Xou da Xuxa Seis () is the ninth studio album and the seventh in Portuguese by Brazilian singer and TV host Xuxa Meneghel, released on September 12, 1991 by Som Livre. This album was the sixth album in the "Xou da Xuxa" collection, which totals seven. In this album are included songs like "O Xou da Xuxa Começou", "Novo Planeta" and "Hoje é Dia de Folia". The album sold more than 1 million copies.

Production 
The studio album contains two re-recordings of international songs: "Não Basta", a version of "No Basta" by the Venezuelan singer and composer Franco De Vita and "Bom Dia", which was recorded years before by the country duo Chitãozinho and Xororó.

A great curiosity of the album, is that the song "Hoje é Dia de Folia", had its first chorus cut due to lack of space in the LP (being of the duration of 3:15), the integral version of the song, was only launched in the third official Brazilian compilation of Xuxa, the Pérolas (with the duration of 4:16).

Contrary to popular belief, Xou da Xuxa Seis chosen photos for the cover and back cover of Xuxa Seis are from the rehearsal for the studio album Xuxa 5 (1990). These same photos were even published in the international magazine Paula in October 1990.

So that the public did not confuse with its album in Spanish language Xuxa 2 that had been released shortly before and had the same cover, was inserted a Brazilian flag in the cover of Xuxa Seis.

Xou da Xuxa Seis was produced by Max Pierre, Michael Sullivan and Paulo Massadas, with artistic coordination Marlene Mattos and Xuxa.

RECORDS SHOWN
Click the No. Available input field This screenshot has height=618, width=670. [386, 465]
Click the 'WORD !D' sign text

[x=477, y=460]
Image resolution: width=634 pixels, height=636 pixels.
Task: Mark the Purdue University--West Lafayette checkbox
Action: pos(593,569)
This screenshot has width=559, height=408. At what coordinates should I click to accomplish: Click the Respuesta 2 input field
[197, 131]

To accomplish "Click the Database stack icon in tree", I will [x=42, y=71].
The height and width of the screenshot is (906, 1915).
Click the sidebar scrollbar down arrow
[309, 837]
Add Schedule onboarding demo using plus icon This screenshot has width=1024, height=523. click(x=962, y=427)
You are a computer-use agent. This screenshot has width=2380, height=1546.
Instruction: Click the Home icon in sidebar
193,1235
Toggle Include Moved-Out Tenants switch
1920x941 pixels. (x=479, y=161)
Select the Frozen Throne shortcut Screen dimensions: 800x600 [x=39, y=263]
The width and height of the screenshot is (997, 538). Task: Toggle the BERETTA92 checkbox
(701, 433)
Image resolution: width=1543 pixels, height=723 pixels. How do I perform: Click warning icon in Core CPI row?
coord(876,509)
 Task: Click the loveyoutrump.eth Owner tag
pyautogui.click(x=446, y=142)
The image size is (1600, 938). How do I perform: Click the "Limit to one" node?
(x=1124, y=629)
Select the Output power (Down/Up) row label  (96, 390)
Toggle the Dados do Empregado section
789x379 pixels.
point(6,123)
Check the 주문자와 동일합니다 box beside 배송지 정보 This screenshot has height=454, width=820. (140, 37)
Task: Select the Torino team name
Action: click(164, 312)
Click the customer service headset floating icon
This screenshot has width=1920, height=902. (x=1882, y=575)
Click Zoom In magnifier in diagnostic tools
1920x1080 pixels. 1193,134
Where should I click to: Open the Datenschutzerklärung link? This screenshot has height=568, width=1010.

YOUR OBJECTIVE
Transcribe the stretch of the Xou da Xuxa Seis text from "Contrary to popular" through "in October 1990.".

TASK SOLUTION
Contrary to popular belief, Xou da Xuxa Seis chosen photos for the cover and back cover of Xuxa Seis are from the rehearsal for the studio album Xuxa 5 (1990). These same photos were even published in the international magazine Paula in October 1990.